Income identifiable as belonging 
	 specifically to a child in an institutional arrangement (such as Social 
	 Security and VA benefits) must be considered (unless otherwise exempt) 
	 as available to the child in determining eligibility regardless of 
	 who is payee. When a child under age 18 enters an institutional living 
	 arrangement (whether or not the facility is Medicaid approved) a minimum 
	 of 30 days, income of the parent(s) shall not be considered available 
	 to the child in determining eligibility beginning with the month the 
	 institutional arrangement begins. However, parents of children in 
	 state institutions may retain a legal obligation for payment of costs 
	 above those covered by the medical program. Parental obligation will 
	 be established by institutional personnel.
	
	When the stay does not exceed 30 days, independent living methodologies 
	 apply and the income of the parent(s) is countable if required by 
	 the specific medical assistance program.
Upon leaving the institution, the parents' income shall 
	 again be considered beginning with the month following the month of 
	 discharge from the institutional arrangement.
	 
All income allocated by an individual 
	 receiving long term care in a Medicaid approved institutional living 
	 arrangement for the support of a minor child who is not living with 
	 the community spouse (or where a community spouse does not exist) 
	 and who is without sufficient income to meet his or her maintenance 
	 needs shall be exempt. This provision is not, however, applicable 
	 to persons in adult care homes whose financial eligibility is determined 
	 based on the spenddown provisions of 8172.2 
	 (2)(b).
	 
If there is a community spouse or a community spouse and minor child in the home, income shall be allocated in accordance with the spousal impoverishment provisions of 8144.2.
	The allocation shall be calculated by using the Determination of Need 
	 (Medical Assistance) worksheet (ES-3104.5). 

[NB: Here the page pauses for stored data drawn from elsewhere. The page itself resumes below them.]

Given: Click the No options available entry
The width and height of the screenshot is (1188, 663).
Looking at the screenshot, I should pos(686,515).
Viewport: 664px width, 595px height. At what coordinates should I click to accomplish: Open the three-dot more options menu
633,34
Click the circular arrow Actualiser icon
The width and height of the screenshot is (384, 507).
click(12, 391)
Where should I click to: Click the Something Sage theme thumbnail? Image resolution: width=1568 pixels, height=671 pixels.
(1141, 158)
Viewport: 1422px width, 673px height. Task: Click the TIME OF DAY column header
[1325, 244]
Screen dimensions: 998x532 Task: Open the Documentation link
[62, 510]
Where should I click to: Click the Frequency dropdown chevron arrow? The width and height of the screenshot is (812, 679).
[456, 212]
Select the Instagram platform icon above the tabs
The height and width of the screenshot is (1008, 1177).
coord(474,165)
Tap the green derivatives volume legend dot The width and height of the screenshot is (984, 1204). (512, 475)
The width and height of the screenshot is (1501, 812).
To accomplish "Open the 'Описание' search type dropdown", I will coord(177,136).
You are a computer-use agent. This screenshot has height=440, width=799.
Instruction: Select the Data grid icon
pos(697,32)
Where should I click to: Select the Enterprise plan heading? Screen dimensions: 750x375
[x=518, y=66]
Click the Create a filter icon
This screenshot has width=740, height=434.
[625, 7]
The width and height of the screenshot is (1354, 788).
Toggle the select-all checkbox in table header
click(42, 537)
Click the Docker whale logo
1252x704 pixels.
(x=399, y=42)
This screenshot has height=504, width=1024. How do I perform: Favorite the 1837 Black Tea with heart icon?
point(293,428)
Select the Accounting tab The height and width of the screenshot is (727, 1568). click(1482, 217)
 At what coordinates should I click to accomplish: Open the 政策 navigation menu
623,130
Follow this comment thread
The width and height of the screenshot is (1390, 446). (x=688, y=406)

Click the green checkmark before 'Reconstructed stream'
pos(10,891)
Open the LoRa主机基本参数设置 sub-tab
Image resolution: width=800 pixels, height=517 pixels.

	 The amount of the allocation when added to the nonexempt gross earned 
	 and unearned income of the children and any legally responsible person 
	 with whom they live cannot exceed the protected income level for the 
	 appropriate number of persons in independent living. Income exempt 
	 under the provisions of 6310 and 
	 6410 and subsections shall not be 
	 considered. Allocation will be permitted even though it may render 
	 the children ineligible for cash assistance or SSI.
	 
If requested, eligibility of the children for medical will be determined based on their resources and considering the allocated amount as income. A separate application is required. Ineligibility of the child for medical does not prevent the individual receiving long term care from allocating.